Entries taken from a collection -

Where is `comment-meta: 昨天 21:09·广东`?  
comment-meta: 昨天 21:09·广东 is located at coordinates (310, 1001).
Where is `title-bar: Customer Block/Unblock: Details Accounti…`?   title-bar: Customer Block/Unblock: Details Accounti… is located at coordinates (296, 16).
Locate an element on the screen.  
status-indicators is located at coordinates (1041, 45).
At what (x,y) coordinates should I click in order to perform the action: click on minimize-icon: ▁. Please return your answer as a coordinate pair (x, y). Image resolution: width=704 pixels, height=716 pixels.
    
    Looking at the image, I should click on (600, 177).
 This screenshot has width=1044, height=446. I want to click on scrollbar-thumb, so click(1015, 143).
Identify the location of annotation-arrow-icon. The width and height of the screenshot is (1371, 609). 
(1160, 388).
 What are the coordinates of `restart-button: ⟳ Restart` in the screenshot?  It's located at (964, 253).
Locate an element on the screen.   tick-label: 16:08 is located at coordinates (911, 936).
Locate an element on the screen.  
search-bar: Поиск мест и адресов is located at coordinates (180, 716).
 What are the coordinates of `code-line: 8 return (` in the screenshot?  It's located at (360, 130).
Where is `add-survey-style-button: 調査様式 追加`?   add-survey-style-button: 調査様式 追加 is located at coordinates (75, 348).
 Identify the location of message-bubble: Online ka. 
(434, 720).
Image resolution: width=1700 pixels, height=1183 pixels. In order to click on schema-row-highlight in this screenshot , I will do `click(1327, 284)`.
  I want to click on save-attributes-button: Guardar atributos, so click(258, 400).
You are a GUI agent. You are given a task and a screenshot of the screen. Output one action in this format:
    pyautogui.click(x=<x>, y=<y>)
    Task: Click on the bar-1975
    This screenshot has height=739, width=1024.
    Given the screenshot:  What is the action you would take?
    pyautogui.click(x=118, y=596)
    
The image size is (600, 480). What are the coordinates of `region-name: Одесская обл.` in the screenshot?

Aim of the exercise -
Output the records from the start through the line containing "This screenshot has width=1044, height=446.", inclusive, as a JSON list of strings with one string per line, leaving out blank lines.

Exercise result -
[
  "Where is `comment-meta: 昨天 21:09·广东`?  ",
  "comment-meta: 昨天 21:09·广东 is located at coordinates (310, 1001).",
  "Where is `title-bar: Customer Block/Unblock: Details Accounti…`?   title-bar: Customer Block/Unblock: Details Accounti… is located at coordinates (296, 16).",
  "Locate an element on the screen.  ",
  "status-indicators is located at coordinates (1041, 45).",
  "At what (x,y) coordinates should I click in order to perform the action: click on minimize-icon: ▁. Please return your answer as a coordinate pair (x, y). Image resolution: width=704 pixels, height=716 pixels.",
  "    Looking at the image, I should click on (600, 177).",
  " This screenshot has width=1044, height=446. I want to click on scrollbar-thumb, so click(1015, 143)."
]